REQUIRED TASK A: In the LZO codec thread below, reproduce the passage from "sunchao · 2020-07-21T08:14:51Z" up to and including "extends Compressor> getCompressorType()".
REQUIRED TASK B: According to the LZO codec thread below, to what line width does Hadoop limit its code?

### TEXT ###

HADOOP-17124. Support LZO Codec using aircompressor #2159

dbtsai · 2020-07-20T22:58:10Z

See https://issues.apache.org/jira/browse/HADOOP-17124 for details.

sunchao

Thanks @dbtsai . Overall looks good - left a few comments. Also, there are a lot of style issues need to be addressed. Please check "checkstyle" in the CI result. For instance, Hadoop limit line width to 80 chars.

sunchao · 2020-07-21T07:36:08Z

hadoop-common-project/hadoop-common/src/main/java/com/hadoop/compression/lzo/LzoCodec.java

+ * limitations under the License.
+ */
+
+package com.hadoop.compression.lzo;


hmm, why we need this bridging class in Hadoop repo while the class is from hadoop-lzo library?

Historically, Hadoop included LZO until it was removed in HADOOP-4874 due to GPL licensing concern. Then the GPL LZO codec was maintained as a separate project in https://github.com/twitter/hadoop-lzo with new codec class com.hadoop.compression.lzo.LzoCodec. In Hadoop's sequence file, the first couple bytes of file includes the class of the compression codec used when writing, and hadoop uses this information to pick up the right codec to read the data. As a result, we need to bridge it in order to enable Hadoop to read the old LZO compressed data.

@steveloughran this might answer why Not sure why the com.hadoop classes are there at all..

OK. In that case the classes should have the reason explained, but tag the new classes as Deprecated

sunchao · 2020-07-21T08:14:51Z

hadoop-common-project/hadoop-common/src/main/java/org/apache/hadoop/io/compress/LzopCodec.java

+    @Override
+    public Class<? extends Compressor> getCompressorType()
+    {
+        return LzopCodec.HadoopLzopCompressor.class;


I see that createCompressor returns HadoopLzoCompressor(). Should we keep these two in sync?

Good catch. Ideally yes, but HadoopLzoCompressor is private in airlift, so I can not easily do it. I added a new override

@Override public Compressor createCompressor() { return new HadoopLzopCompressor(); }

to keep them in sync, and I will try to work with aircompressor to move this to their codebase.

steveloughran

This is a bit beyond my area of expertise. All I know about codecs tends to be related to stack traces

We cannot add any new jars to the classpath of hadoop-common unless they are absolutely essential. See #1948 as an example of the problems we've hit there.

### DATA SHOWN ###

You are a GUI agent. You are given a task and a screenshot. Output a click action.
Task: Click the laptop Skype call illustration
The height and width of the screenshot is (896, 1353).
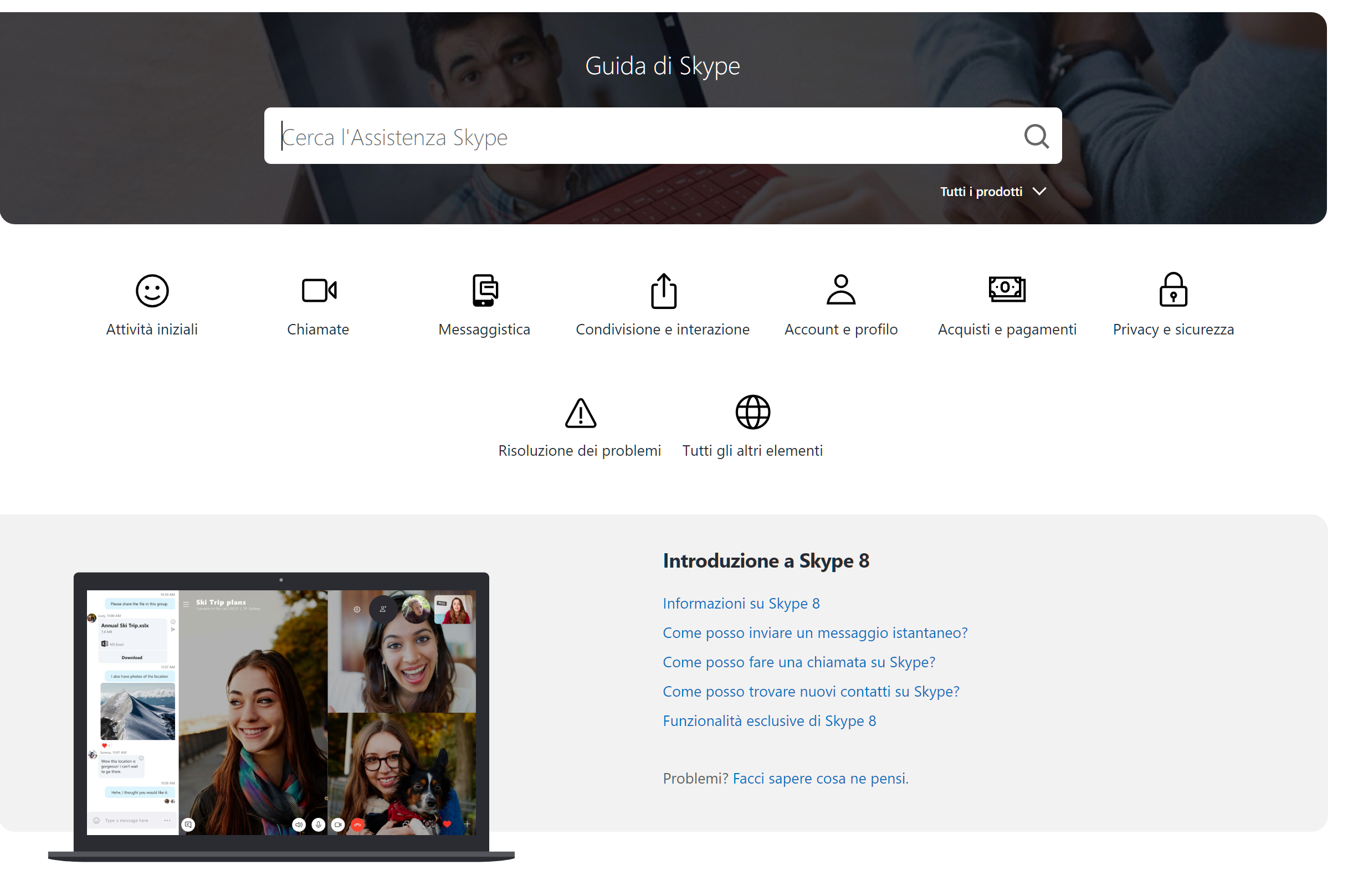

###

FULL OUTPUT A:
sunchao · 2020-07-21T08:14:51Z

hadoop-common-project/hadoop-common/src/main/java/org/apache/hadoop/io/compress/LzopCodec.java

+    @Override
+    public Class<? extends Compressor> getCompressorType()

FULL OUTPUT B: 80 characters.